Evaluation of N4-hydroxycytidine incorporation into nucleic acids of SARS-CoV-2-infected host cells by direct measurement with liquid chromatography-mass spectrometry

Nucleosides Nucleotides Nucleic Acids. 2024 May 13:1-9. doi: 10.1080/15257770.2024.2346550. Online ahead of print.

Abstract

Molnupiravir, an orally administered prodrug of β-d-N4-hydroxycytidine (NHC), is incorporated into newly synthesized RNA by viral RNA-dependent RNA polymerase (RdRp). It is used for treatment of SARS-CoV-2 infections. Incorporation of NHC triphosphate into viral RNA inhibits replication of the virus, at least in part by introducing deleterious mutations.
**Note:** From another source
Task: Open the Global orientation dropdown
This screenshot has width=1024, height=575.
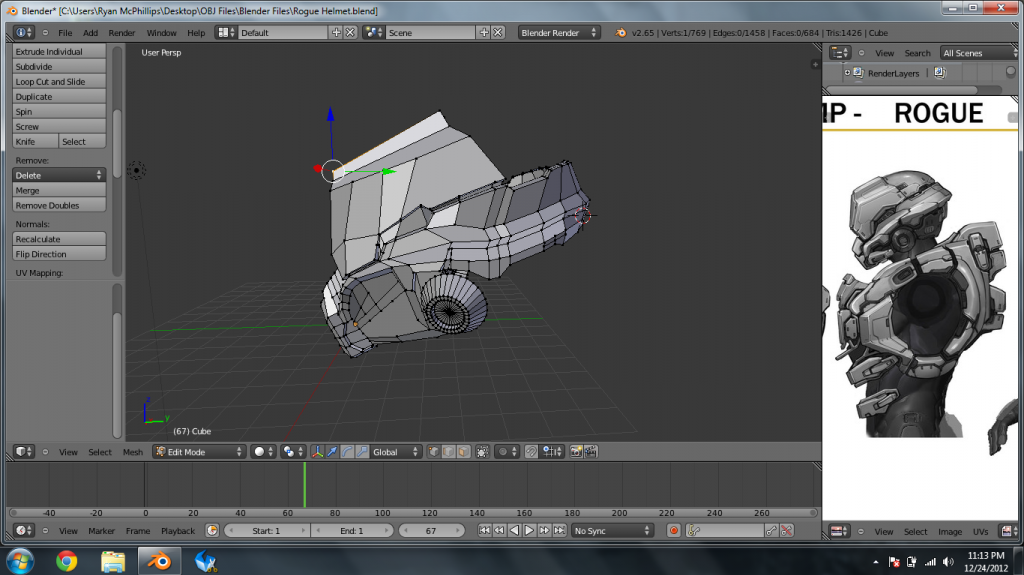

However, there is limited information on NHC incorporation into host RNA and reports on the risk of mutagenicity that molnupiravir/NHC pose to the host are conflicting. We used two liquid chromatography-mass spectrometry (LC-MS) methods to evaluate the incorporation of NHC into RNA and DNA of host Vero E6 cells in a SARS-CoV-2 infection model. To test this, host and viral RNA were degraded to their ribonucleosides, while host DNA was degraded to deoxyribonucleosides. Subsequently, nucleic acid constituents were analyzed by LC-MS, which offers specific, direct, and quantitative determination of incorporation. Our findings revealed concentration dependent NHC incorporation into host cell RNA in both infected and uninfected cell cultures, reaching a maximum of 1 in 7,093 bases. Analysis of host DNA revealed no presence of deoxy-N4-hydroxycytidine down to a detection limit of 1 in 133,000 bases. Our findings therefore suggest minimal to no NHC incorporation into host DNA, indicating a low probability of significant host cell mutagenicity associated with its use.

Keywords: Molnupiravir; covid-19; mass spectrometry; mutagenesis; β-d-n4-hydroxycytidine.